Metro53 - Paris (Web Desk): For centuries, alchemists dreamed of turning lead into gold. While modern chemistry has long dismissed such possibilities, physicists at the Large Hadron Collider (LHC) in Switzerland have accidentally achieved a form of it—albeit in extremely tiny amounts.
Researchers working on the ALICE experiment, which aims to recreate conditions just after the Big Bang, were smashing lead nuclei at nearly the speed of light. During these high-speed collisions, small numbers of protons were stripped from lead atoms, occasionally converting them into gold.
The amounts are minuscule: only around 29 trillionths of a gram. But the experiment demonstrates a fundamental principle of nuclear physics: by removing exactly three protons from a lead nucleus, a gold atom is formed. Similarly, removing one or two protons can produce thallium and mercury, respectively.

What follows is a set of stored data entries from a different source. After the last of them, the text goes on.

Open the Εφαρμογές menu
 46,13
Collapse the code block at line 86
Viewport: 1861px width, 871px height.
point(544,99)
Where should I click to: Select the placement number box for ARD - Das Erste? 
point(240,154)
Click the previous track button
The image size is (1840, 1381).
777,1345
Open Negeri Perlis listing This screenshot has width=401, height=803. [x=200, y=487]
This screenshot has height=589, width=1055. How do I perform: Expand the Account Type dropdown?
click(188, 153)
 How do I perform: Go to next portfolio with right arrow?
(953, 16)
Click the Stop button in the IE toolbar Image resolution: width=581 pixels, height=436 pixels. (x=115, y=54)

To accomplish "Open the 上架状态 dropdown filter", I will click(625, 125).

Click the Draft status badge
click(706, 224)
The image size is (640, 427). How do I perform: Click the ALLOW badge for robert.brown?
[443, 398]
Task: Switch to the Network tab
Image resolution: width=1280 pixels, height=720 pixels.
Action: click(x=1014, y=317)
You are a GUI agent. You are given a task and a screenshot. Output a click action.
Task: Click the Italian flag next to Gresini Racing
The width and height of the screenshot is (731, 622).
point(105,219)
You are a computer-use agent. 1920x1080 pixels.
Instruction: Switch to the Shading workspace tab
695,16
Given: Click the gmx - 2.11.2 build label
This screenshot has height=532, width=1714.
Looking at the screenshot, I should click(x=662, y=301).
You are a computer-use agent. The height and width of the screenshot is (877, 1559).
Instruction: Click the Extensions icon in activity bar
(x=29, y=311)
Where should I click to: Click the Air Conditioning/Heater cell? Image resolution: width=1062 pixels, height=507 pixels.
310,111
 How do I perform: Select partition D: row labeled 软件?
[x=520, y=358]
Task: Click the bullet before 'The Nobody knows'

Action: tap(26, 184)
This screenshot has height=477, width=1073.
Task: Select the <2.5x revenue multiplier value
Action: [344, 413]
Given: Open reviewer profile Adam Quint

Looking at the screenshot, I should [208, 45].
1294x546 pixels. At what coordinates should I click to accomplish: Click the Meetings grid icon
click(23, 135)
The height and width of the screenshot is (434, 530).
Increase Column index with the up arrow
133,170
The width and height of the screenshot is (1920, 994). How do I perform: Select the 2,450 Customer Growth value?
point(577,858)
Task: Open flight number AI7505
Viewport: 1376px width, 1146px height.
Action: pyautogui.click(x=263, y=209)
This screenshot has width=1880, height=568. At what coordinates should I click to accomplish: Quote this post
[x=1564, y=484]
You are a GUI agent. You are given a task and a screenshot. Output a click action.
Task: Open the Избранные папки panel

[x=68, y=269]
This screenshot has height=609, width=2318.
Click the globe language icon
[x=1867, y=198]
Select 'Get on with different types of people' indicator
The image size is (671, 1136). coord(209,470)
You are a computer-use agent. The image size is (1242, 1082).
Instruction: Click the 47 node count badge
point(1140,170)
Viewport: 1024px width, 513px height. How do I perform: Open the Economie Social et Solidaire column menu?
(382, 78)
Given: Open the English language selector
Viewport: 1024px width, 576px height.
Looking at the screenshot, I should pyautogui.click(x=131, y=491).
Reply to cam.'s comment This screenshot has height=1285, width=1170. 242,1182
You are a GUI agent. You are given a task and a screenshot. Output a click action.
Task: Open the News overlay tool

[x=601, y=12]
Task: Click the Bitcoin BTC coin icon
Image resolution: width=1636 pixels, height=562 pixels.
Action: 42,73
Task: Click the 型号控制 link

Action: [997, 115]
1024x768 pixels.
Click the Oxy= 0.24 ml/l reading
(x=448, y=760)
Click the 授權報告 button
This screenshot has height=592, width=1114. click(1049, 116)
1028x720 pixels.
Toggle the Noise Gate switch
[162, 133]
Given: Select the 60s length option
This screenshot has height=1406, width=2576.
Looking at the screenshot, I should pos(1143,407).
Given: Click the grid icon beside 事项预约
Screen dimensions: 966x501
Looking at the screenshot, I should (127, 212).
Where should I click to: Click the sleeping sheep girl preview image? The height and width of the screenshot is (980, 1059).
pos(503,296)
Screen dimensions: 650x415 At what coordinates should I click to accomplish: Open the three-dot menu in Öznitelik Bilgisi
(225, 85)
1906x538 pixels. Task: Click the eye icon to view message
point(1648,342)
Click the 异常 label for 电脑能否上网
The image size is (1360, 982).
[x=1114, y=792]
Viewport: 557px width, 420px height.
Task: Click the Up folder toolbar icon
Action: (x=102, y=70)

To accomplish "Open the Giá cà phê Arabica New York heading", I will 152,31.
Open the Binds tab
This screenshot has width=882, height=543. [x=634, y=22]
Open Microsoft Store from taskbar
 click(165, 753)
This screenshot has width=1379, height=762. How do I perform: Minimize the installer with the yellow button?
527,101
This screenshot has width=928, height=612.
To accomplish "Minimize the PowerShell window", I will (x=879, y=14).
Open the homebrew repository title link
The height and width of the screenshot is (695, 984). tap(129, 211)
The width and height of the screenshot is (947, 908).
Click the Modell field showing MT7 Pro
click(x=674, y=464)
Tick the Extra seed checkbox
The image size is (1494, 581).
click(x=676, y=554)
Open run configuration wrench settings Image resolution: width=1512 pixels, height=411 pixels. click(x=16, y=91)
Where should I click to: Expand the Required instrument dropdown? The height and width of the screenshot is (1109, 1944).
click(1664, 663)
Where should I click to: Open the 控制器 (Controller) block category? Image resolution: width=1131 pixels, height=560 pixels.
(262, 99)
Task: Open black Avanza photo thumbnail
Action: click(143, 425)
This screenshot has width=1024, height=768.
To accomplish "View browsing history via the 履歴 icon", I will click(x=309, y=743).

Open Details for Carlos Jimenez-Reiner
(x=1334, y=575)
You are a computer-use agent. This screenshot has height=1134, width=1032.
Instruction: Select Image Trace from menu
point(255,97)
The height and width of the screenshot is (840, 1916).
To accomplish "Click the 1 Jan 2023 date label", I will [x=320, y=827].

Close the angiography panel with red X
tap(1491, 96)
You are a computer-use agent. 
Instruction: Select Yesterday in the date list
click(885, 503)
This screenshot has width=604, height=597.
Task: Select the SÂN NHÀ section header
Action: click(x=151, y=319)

Protons, which are positively charged, are normally bound tightly in the nucleus by the strong nuclear force. Only an extremely powerful electric field—millions of times stronger than natural lightning—is capable of dislodging them. In the ALICE experiment, these conditions arise when lead nuclei pass extremely close to one another, generating intense electromagnetic fields.
The gold nuclei themselves cannot be observed directly. Instead, scientists detect the stripped protons using zero-degree calorimeters, allowing them to infer the production of gold. Calculations suggest that about 89,000 gold nuclei are formed per second during these collisions.
While the creation of gold sounds miraculous, for scientists it is more of a challenge than a benefit. Once altered, these nuclei no longer follow stable paths in the collider and quickly collide with the walls, reducing beam intensity.
Professor Ulrik Egede of Monash University, who contributed to the research, notes that understanding these “accidental alchemy” processes is crucial for interpreting current experiments and designing future, larger-scale studies.
The experiment provides a remarkable demonstration of nuclear physics in action—showing that, under extreme conditions, some of the age-old dreams of alchemy are theoretically possible, even if not commercially viable.